По словам Белаковского, Тарасова «жутко раздражало, когда врачи пытались по медицинским показателям освободить игроков от тренировки». «Реакция, — вспоминает Белаковский, — была примерно такой: “Подумаешь! У меня тоже была такая травма — и ничего, терпел!”» Он не переносил, когда кто-то пропускал тренировки. «Не превращайте команду в госпиталь!» — говорил он Белаковскому. Тот выработал свою тактику. Как-то Харламов получил тяжелую травму бедра. Доктор — к Тарасову: «Хочу с вами посоветоваться. Валерке тренироваться нельзя. Утром он пропустит, а вечером в костюме немного покатается». — «Знаешь, Алик, — ответил Тарасов. — Ты не совсем прав. Команда должна знать, что в строю — все. Поэтому во время утренней раскатки пусть он постоит около тебя, а вечером покатается».

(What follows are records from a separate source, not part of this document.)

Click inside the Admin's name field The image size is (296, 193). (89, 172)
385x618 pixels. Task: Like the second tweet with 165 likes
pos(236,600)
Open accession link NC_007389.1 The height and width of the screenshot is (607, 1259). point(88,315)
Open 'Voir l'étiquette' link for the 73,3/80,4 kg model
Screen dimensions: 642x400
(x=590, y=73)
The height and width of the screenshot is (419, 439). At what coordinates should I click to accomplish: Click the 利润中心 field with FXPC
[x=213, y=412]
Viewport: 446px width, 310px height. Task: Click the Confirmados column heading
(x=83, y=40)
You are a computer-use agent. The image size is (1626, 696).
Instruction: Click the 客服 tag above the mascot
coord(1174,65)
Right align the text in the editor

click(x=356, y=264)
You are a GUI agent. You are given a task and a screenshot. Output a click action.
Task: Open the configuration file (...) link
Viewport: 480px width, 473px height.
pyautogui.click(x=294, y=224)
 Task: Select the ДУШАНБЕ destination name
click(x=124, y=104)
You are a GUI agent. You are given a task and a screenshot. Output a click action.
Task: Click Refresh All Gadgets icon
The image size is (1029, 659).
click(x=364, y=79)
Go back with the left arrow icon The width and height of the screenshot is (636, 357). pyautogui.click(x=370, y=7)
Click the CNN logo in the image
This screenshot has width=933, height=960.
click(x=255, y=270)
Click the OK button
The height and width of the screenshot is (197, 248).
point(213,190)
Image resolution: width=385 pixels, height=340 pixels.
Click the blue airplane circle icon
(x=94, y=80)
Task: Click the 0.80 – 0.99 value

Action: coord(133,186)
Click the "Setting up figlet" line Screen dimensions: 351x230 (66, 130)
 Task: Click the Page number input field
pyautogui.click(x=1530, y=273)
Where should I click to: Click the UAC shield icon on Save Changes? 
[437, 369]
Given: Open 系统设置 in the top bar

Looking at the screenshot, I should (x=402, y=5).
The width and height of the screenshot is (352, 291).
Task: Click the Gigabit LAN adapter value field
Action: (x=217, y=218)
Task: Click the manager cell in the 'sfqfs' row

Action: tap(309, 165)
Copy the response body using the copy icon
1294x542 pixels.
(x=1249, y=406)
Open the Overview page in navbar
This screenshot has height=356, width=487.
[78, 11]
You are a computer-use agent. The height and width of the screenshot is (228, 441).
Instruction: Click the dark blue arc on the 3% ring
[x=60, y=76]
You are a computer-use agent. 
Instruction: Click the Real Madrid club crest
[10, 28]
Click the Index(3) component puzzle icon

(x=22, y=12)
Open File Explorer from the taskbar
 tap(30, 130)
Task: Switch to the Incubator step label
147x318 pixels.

Спортивным врачом Олега Марковича Белаковского фактически сделал Бобров. Он настоял, чтобы его друг, с которым он учился в одной школе в Сестрорецке, был назначен доктором футбольно-хоккейной команды ВВС в 1951 году, когда Белаковский приехал в Москву на медицинские курсы и поселился, как всегда, у Боброва. Тарасов в 1970 году уговорил Белаковского, офицера, работавшего в армейском диспансере, перейти из футбольной сборной в хоккейную. Тарасову всегда хотелось, чтобы в сборной было как можно больше обслуживающего персонала из ЦСКА. Да и врач ему срочно понадобился. До Белаковского с хоккеистами работал врач Алексей Васильев. Его превратили в невыездного после того, как он в присутствии сопровождавшего сборную сотрудника КГБ похвалил в Финляндии местные молочные продукты, сказав, что они гораздо лучше, чем в СССР. «Честно говоря, — вспоминал Белаковский, — перспективе трудиться бок о бок с Тарасовым я не слишком обрадовался. Конечно, тренер гениальный, но знающие люди не скрывали, что работать с ним — все равно что с тигром целоваться».